What’s further depressing is witnessing a series that starts off well and then degenerates into the same obvious and predictable bull it seemed initially intent on avoiding. The ex-machina series is one example; another is Y the last man. And there are others, loads of them.
The Walking Dead is one book I hope will not fall into this category of good starters that finish terribly. It’s one story that has you turning frantically on to the next page because the tension is always ratcheted up to insane levels. This tension is mostly achieved because the writers get you to like characters they don’t mind killing afterwards.

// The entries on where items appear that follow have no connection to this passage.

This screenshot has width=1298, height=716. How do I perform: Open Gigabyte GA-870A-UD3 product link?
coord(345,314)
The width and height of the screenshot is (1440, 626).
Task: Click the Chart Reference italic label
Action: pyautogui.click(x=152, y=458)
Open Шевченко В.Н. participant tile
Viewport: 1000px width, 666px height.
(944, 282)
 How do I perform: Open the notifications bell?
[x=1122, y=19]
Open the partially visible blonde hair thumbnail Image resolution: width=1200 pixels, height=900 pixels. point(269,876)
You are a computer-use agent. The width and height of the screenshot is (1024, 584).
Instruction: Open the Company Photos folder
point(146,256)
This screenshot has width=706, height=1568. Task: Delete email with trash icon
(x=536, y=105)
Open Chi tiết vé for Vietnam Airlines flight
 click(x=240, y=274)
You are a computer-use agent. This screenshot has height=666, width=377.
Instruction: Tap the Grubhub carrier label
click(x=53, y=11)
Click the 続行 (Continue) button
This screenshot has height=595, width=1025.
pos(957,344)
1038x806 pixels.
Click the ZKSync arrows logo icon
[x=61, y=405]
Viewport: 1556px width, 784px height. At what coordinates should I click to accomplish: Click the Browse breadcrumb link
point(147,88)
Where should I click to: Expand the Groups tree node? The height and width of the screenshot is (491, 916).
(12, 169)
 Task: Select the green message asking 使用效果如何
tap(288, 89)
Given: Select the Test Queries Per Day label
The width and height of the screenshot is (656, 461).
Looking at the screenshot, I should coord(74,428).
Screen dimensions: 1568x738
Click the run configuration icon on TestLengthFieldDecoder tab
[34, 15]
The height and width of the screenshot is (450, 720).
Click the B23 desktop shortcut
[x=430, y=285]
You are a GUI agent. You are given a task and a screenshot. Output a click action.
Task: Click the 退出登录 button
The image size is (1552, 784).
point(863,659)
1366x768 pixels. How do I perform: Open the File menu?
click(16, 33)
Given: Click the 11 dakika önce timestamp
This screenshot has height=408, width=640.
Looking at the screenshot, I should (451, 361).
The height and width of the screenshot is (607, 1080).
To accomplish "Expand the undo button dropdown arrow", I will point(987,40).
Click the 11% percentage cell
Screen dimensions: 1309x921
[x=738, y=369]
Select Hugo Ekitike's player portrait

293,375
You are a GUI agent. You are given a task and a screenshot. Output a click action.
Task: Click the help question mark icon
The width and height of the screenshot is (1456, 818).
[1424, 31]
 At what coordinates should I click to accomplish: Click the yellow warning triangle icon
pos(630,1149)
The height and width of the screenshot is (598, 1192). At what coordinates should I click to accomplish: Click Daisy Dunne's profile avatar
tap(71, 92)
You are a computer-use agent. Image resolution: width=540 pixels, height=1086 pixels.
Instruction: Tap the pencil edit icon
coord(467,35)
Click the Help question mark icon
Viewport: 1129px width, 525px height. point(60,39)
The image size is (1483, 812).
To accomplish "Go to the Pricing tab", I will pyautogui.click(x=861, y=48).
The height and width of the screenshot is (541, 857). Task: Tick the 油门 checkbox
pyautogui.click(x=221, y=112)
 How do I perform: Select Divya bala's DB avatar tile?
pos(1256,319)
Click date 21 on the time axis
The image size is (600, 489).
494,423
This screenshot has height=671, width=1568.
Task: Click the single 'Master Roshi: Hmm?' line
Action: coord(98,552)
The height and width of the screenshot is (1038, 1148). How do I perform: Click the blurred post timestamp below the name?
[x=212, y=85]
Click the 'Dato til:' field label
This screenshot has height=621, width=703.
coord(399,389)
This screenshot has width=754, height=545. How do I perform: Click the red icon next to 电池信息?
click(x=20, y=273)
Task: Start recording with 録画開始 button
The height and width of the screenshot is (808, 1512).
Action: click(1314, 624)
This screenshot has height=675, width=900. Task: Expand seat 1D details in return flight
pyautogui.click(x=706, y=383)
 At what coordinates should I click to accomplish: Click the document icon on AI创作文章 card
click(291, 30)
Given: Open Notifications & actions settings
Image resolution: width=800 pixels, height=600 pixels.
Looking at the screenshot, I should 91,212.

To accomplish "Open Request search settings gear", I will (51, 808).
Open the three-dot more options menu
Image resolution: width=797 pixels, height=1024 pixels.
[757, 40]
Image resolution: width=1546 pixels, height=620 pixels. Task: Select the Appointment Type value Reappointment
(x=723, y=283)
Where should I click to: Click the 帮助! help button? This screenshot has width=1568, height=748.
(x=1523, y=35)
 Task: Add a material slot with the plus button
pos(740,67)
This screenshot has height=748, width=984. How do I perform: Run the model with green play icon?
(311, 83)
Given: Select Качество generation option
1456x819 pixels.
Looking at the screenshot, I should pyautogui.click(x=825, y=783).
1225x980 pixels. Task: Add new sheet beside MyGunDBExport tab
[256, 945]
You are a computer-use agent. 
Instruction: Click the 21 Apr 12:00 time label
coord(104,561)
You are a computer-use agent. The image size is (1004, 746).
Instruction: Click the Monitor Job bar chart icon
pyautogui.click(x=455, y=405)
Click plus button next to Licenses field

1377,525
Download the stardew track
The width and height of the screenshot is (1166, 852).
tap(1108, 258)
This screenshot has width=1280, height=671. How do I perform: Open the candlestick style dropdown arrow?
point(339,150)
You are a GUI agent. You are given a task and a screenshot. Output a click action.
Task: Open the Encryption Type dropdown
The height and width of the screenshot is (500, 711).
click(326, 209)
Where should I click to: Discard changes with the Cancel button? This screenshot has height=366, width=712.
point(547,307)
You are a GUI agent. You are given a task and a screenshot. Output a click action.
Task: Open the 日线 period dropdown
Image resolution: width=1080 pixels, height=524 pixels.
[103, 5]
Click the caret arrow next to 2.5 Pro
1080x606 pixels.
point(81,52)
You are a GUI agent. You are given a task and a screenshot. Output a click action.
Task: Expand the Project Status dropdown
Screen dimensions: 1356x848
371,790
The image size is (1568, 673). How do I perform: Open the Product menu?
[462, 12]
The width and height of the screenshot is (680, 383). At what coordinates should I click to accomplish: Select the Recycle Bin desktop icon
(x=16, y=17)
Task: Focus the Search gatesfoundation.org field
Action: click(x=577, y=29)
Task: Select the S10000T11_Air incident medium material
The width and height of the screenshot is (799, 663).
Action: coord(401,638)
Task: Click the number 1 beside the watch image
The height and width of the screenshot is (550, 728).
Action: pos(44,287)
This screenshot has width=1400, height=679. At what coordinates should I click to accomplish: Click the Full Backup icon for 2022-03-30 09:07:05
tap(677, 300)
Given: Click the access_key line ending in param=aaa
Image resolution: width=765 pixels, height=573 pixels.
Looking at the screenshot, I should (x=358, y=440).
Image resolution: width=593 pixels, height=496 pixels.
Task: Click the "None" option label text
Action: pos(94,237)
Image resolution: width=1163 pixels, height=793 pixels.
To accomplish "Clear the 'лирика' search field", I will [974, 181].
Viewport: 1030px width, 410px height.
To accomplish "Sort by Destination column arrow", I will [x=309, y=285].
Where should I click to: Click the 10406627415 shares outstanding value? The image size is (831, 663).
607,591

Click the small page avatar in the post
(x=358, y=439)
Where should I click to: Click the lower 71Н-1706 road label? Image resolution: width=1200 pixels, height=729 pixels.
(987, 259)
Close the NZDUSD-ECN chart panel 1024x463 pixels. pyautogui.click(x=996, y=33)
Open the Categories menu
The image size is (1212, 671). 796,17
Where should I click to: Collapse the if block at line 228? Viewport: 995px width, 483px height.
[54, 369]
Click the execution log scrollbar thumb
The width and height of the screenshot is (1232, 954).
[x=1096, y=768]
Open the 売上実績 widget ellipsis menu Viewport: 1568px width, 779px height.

Now while I think this works one or two times, I also feel that it can be emotionally draining if you, as the reader, are made to constantly have to go through an emotional roller coaster. Just like in real life, in the absence of a context, you begin to feel like what’s the point? Why should I emotionally invest in a character and just have the same character killed a few pages from now.
Maybe that’s the point with the Walking Dead – that in this post-apocalyptic world people have stopped being people, stopped investing in each other; because death is just around the corner for everyone why care for people when inevitably they’ll die? And while this may be a true, even realistic portrait of what could happen in real life, I think that ultimately people need that option of faith – that miracles do happen, that not only can, but we should fight for the future, and that people can survive against the harshest odds.
Stories these days tend to have darker perspectives to appeal to audiences expecting darker stories. While there may some new things to explore deep down we’re all still anxious for a purposeful ending (if not all the time happy). I mean even in the Nazi death camps there were reports that Allied forces who liberated some camps were amazed to see some of the women still care about their appearances enough to bite their lips to draw enough blood to paint their pouts red. This sounds amazing: that you lived through hell and still feel anxious as to how other people see you.
Anyway, in the end I hope the Walking Dead won’t go the way of stories like the ending of Mass Effect 3. New age philosophy or no people need something to hope for – books don’t always have to have happy endings, but they can still inspire – something to hold on to to say it’s OK to want to go on. Me, it has always been spirituality, the knowledge and love of God that keeps me and I find a way of conveying it in my stories. I mean who knows who may be reading, who may need a pick me up for Monday morning.
Well if you’re reading this and have got this far there is always hope. There’s always good and stories like the Walking Dead series, which explore human behaviour, can only benefit from acknowledging this.